> Work request
Nothing may be added, dropped, or altered; restate the listing word for word.

> Source data
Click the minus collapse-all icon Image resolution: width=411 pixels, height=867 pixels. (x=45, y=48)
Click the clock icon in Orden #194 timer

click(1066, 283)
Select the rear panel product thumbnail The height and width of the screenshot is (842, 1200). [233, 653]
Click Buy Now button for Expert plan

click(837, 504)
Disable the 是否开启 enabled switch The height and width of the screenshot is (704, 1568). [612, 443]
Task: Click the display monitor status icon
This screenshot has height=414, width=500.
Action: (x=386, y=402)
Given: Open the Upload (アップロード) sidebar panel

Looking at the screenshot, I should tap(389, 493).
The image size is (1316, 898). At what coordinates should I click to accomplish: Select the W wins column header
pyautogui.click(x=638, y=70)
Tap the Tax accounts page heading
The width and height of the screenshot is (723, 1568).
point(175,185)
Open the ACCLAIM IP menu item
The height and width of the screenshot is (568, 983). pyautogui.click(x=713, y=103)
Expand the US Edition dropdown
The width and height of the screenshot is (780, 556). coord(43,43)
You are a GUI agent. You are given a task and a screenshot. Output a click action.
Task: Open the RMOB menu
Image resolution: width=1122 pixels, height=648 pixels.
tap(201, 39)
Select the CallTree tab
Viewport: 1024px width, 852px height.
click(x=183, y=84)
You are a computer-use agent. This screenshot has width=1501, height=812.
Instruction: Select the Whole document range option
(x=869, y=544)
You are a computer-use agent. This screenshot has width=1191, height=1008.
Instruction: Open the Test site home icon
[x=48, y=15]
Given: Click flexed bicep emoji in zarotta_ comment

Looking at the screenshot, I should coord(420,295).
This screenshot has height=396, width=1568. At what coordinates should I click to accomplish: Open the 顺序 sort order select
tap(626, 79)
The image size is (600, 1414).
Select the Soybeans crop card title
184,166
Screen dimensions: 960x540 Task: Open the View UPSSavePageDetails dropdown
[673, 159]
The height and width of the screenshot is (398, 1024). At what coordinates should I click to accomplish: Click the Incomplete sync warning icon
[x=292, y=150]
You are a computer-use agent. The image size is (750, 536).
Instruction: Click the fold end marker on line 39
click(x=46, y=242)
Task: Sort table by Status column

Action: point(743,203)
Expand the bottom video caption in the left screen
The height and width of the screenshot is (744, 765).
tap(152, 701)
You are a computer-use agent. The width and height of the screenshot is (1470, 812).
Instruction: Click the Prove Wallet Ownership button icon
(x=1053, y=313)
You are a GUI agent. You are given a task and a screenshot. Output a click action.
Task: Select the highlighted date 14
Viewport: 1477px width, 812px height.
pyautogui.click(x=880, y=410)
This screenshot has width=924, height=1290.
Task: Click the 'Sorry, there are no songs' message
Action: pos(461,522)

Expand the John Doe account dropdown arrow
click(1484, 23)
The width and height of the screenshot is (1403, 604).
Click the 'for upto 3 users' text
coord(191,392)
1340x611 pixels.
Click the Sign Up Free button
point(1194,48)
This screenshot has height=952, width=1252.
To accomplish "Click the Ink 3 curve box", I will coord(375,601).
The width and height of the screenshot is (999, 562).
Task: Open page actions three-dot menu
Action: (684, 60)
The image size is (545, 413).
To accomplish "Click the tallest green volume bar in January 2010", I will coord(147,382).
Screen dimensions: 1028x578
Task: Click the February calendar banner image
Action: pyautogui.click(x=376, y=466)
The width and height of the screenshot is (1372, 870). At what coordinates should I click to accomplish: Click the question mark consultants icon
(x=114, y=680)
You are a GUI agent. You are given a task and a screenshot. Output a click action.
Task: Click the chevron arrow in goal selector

> Written answer
Click the minus collapse-all icon Image resolution: width=411 pixels, height=867 pixels. (x=45, y=48)
Click the clock icon in Orden #194 timer

click(1066, 283)
Select the rear panel product thumbnail The height and width of the screenshot is (842, 1200). [233, 653]
Click Buy Now button for Expert plan

click(837, 504)
Disable the 是否开启 enabled switch The height and width of the screenshot is (704, 1568). [612, 443]
Task: Click the display monitor status icon
This screenshot has height=414, width=500.
Action: (x=386, y=402)
Given: Open the Upload (アップロード) sidebar panel

Looking at the screenshot, I should tap(389, 493).
The image size is (1316, 898). At what coordinates should I click to accomplish: Select the W wins column header
pyautogui.click(x=638, y=70)
Tap the Tax accounts page heading
The width and height of the screenshot is (723, 1568).
point(175,185)
Open the ACCLAIM IP menu item
The height and width of the screenshot is (568, 983). pyautogui.click(x=713, y=103)
Expand the US Edition dropdown
The width and height of the screenshot is (780, 556). coord(43,43)
You are a GUI agent. You are given a task and a screenshot. Output a click action.
Task: Open the RMOB menu
Image resolution: width=1122 pixels, height=648 pixels.
tap(201, 39)
Select the CallTree tab
Viewport: 1024px width, 852px height.
click(x=183, y=84)
You are a computer-use agent. This screenshot has width=1501, height=812.
Instruction: Select the Whole document range option
(x=869, y=544)
You are a computer-use agent. This screenshot has width=1191, height=1008.
Instruction: Open the Test site home icon
[x=48, y=15]
Given: Click flexed bicep emoji in zarotta_ comment

Looking at the screenshot, I should coord(420,295).
This screenshot has height=396, width=1568. At what coordinates should I click to accomplish: Open the 顺序 sort order select
tap(626, 79)
The image size is (600, 1414).
Select the Soybeans crop card title
184,166
Screen dimensions: 960x540 Task: Open the View UPSSavePageDetails dropdown
[673, 159]
The height and width of the screenshot is (398, 1024). At what coordinates should I click to accomplish: Click the Incomplete sync warning icon
[x=292, y=150]
You are a computer-use agent. The image size is (750, 536).
Instruction: Click the fold end marker on line 39
click(x=46, y=242)
Task: Sort table by Status column

Action: point(743,203)
Expand the bottom video caption in the left screen
The height and width of the screenshot is (744, 765).
tap(152, 701)
You are a computer-use agent. The width and height of the screenshot is (1470, 812).
Instruction: Click the Prove Wallet Ownership button icon
(x=1053, y=313)
You are a GUI agent. You are given a task and a screenshot. Output a click action.
Task: Select the highlighted date 14
Viewport: 1477px width, 812px height.
pyautogui.click(x=880, y=410)
This screenshot has width=924, height=1290.
Task: Click the 'Sorry, there are no songs' message
Action: pos(461,522)

Expand the John Doe account dropdown arrow
click(1484, 23)
The width and height of the screenshot is (1403, 604).
Click the 'for upto 3 users' text
coord(191,392)
1340x611 pixels.
Click the Sign Up Free button
point(1194,48)
This screenshot has height=952, width=1252.
To accomplish "Click the Ink 3 curve box", I will coord(375,601).
The width and height of the screenshot is (999, 562).
Task: Open page actions three-dot menu
Action: (684, 60)
The image size is (545, 413).
To accomplish "Click the tallest green volume bar in January 2010", I will coord(147,382).
Screen dimensions: 1028x578
Task: Click the February calendar banner image
Action: pyautogui.click(x=376, y=466)
The width and height of the screenshot is (1372, 870). At what coordinates should I click to accomplish: Click the question mark consultants icon
(x=114, y=680)
You are a GUI agent. You are given a task and a screenshot. Output a click action.
Task: Click the chevron arrow in goal selector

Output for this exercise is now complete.